レミオロメも魔術に自信を持ってるからか。目と鼻の先で火花が散っても微動だにしなかった。
「これ以上アデライトのファンが増えられても迷惑なだけよ。そんな事より私たちの質問に答えなさい。まだ話せる内に話してもらわないと、彼があなたに何するか分かったもんじゃないわ」
「手短にお願いしますね。“壁”の向こうでは今頃シャクティアがデュクスーネたちを始末しているはずですから、合流されると悠長に会話も出来なくなります」
「…しゃくてぃあ?」
「あの女のニセモノの事よ。さっきまで机で話してたでしょ?」
「偽物と言っても“大学長候補”に立てるよう仕上げていますからね。準導師2人を相手に遅れは取らないでしょう」
「……なんだ、アイツは体術も使えるのか?そいつは厄介だな…」
「何の話してんのよ」
「さっき“本物”に向かってナイフ投げたろ?そのドサクサに紛れて魔力を封じるって輪っかを偽物の方に着けたんだ。念には念を入れようと思って…もしかして気付かなかったのか?」
唖然とするオルドレッドたちに困惑を示すも、直後にレミオロメが深い溜息を零した。
「…あの2人は姉弟揃って本当に使えませんね。これだから血統主義で導師を任命するなど愚かな政策だと…」
「アンタらの反応から察するに、偽物はアーザーでの出来事にも関与はしてなさそうだしな」
「アレらにそのような判断力も指導力もありませんよ」
「……なら何で使えない2人を影武者に仕立てたのかしら。最初からあなたがやればいいじゃない」
「“血統主義”の話をもうお忘れですか?」
挑発するように零したレミオロメが両手を広げれば、掌に風の玉が形成されていく。終始余裕を浮かべていた瞳も怪しくギラつき、もはやアデランテたちは彼女の“敵”。

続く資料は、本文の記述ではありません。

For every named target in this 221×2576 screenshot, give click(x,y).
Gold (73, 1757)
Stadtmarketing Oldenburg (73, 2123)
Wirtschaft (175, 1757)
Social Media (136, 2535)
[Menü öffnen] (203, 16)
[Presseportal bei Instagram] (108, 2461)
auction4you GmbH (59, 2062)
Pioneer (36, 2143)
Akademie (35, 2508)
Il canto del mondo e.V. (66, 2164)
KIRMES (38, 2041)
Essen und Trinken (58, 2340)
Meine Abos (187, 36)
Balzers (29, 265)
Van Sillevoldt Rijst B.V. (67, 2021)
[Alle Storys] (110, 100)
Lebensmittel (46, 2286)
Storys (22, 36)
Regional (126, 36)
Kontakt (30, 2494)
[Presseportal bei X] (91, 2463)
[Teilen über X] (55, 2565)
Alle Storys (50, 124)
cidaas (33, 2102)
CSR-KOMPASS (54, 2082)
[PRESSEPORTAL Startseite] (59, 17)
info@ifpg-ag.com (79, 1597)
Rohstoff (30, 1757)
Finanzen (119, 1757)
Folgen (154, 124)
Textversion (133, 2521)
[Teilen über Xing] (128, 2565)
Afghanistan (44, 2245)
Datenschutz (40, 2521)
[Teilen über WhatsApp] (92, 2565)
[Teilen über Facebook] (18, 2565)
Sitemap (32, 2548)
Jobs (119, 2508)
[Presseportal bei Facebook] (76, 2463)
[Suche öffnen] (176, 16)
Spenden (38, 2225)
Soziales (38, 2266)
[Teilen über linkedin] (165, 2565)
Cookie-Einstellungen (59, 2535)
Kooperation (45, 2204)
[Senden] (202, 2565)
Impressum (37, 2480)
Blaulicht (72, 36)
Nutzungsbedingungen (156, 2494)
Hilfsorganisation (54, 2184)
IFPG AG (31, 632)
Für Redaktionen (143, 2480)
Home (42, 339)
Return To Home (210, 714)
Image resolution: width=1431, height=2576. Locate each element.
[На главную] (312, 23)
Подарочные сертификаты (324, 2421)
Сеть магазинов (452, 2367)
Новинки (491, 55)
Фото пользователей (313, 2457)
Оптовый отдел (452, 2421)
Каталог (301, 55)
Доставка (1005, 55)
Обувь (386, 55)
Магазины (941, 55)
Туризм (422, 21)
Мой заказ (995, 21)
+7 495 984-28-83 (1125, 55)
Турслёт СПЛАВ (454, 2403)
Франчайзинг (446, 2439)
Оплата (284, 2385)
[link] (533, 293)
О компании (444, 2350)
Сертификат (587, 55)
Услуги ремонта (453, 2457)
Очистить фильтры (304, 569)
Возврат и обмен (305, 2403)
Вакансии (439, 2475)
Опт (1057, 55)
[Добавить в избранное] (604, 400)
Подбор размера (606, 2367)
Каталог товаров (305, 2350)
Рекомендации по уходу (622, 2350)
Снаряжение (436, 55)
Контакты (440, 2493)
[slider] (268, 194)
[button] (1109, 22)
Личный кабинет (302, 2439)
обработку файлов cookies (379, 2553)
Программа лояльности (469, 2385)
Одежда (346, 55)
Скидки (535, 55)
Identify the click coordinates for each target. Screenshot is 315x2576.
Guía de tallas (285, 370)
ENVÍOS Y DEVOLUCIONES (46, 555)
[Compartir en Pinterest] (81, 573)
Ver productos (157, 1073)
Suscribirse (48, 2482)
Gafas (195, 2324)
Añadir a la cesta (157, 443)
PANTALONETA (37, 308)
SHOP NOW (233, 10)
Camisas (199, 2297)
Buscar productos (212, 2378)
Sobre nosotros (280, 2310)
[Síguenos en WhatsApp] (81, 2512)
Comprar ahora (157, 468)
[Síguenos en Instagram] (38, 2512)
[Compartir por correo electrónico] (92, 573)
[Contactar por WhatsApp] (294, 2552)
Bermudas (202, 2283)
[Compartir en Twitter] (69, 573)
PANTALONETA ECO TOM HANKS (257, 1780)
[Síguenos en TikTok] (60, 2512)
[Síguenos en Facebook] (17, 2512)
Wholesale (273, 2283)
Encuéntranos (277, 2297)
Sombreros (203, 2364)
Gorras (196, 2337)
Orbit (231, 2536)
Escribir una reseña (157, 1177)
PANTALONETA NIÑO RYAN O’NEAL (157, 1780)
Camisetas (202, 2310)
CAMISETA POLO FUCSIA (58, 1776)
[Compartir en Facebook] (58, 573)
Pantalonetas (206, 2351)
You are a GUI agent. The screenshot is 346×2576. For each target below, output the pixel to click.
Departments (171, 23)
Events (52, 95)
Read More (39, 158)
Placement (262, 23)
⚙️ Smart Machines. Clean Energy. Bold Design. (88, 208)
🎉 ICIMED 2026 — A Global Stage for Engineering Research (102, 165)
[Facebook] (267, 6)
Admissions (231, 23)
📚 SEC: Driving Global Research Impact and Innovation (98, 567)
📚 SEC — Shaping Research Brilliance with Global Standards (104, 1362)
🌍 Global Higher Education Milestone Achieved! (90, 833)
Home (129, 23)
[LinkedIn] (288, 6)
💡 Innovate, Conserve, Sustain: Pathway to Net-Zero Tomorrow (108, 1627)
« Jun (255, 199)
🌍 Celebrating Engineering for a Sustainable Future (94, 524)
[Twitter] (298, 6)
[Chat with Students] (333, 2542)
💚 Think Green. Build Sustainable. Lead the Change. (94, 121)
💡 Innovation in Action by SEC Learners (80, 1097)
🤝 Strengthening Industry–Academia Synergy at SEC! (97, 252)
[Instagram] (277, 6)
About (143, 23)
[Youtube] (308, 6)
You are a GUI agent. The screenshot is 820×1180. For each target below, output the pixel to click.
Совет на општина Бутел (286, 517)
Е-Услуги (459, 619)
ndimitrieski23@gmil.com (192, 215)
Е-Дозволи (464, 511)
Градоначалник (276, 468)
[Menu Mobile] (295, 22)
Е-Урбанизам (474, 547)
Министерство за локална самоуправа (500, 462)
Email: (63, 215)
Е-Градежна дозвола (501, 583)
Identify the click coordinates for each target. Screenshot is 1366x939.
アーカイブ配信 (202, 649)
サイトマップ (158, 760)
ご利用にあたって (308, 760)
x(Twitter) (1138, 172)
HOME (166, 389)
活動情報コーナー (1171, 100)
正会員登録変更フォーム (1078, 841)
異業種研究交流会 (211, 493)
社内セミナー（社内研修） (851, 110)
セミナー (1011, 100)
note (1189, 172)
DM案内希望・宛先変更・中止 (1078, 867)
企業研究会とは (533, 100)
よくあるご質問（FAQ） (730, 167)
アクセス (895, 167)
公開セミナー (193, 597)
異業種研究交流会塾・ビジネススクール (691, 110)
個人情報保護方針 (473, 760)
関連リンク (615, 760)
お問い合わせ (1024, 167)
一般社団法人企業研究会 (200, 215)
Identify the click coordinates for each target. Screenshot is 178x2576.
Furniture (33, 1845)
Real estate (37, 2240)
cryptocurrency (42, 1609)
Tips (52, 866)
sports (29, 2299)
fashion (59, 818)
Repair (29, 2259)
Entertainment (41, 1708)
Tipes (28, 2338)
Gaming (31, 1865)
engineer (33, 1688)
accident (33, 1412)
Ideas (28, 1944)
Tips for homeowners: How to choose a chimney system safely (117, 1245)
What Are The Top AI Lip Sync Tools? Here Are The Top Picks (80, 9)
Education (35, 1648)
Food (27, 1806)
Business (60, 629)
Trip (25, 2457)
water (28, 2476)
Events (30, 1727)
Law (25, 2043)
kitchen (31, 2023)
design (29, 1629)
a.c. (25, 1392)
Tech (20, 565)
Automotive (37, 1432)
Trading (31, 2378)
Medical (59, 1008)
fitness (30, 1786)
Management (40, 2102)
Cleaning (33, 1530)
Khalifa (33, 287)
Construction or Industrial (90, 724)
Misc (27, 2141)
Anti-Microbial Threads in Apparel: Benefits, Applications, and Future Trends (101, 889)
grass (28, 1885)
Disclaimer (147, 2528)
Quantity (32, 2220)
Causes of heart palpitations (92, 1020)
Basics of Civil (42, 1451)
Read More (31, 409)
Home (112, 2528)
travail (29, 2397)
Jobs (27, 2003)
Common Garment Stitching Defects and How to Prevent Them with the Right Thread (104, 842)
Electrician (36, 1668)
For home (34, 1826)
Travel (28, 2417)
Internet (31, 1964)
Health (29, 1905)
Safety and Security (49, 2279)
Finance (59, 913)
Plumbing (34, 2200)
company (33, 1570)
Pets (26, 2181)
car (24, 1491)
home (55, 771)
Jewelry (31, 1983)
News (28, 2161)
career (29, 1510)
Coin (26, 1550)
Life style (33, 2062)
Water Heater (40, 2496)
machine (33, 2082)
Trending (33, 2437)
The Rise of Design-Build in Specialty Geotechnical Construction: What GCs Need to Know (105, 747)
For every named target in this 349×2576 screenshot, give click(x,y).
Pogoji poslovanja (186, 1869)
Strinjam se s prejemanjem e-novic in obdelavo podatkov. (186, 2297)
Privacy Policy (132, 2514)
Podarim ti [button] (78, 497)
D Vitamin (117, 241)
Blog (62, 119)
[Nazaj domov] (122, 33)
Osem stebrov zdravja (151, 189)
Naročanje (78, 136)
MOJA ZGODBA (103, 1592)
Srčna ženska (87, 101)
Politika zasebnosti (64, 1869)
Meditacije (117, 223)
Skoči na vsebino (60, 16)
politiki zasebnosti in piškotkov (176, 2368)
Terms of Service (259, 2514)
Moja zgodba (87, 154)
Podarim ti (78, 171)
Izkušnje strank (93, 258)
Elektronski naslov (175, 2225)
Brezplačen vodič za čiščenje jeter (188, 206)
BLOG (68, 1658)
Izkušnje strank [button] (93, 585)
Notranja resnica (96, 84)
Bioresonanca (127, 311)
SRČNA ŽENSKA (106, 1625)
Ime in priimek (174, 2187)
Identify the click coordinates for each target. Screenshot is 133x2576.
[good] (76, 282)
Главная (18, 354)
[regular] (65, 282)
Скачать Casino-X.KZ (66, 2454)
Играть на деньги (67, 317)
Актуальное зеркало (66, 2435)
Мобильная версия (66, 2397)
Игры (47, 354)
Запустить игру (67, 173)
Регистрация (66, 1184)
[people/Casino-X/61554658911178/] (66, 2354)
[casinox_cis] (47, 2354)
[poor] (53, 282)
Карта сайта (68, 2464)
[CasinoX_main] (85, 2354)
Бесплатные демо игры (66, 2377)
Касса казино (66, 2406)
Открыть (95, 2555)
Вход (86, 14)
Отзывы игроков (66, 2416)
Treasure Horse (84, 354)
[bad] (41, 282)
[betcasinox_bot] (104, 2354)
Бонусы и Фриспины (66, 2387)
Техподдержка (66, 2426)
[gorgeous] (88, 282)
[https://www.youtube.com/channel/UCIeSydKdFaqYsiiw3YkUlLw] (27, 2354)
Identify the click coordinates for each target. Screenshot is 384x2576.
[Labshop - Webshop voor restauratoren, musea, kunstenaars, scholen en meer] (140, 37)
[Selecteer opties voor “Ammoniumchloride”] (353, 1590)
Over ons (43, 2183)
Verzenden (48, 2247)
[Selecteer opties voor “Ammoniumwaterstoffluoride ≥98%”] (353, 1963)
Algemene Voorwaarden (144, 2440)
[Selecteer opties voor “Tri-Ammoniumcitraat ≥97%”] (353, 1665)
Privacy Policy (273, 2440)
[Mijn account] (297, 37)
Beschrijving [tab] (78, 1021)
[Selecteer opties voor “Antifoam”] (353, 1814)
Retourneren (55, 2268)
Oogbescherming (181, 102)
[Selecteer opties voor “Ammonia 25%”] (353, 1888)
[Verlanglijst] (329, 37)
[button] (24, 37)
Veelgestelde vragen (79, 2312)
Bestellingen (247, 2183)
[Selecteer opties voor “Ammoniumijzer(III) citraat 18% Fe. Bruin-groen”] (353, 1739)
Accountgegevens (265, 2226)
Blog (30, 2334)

一触即発の空気が吹き荒れる中、ふとオルドレッドを一瞥すれば、最初は神妙な顔つきで。
しかしアデランテが見せた締まりのない表情に、すぐさま笑みが返ってくる。
最初から予想していた“予定調和”はもはや驚くに値せず、渋々武器を構え直せば、途端に冒険者の顔つきに戻した。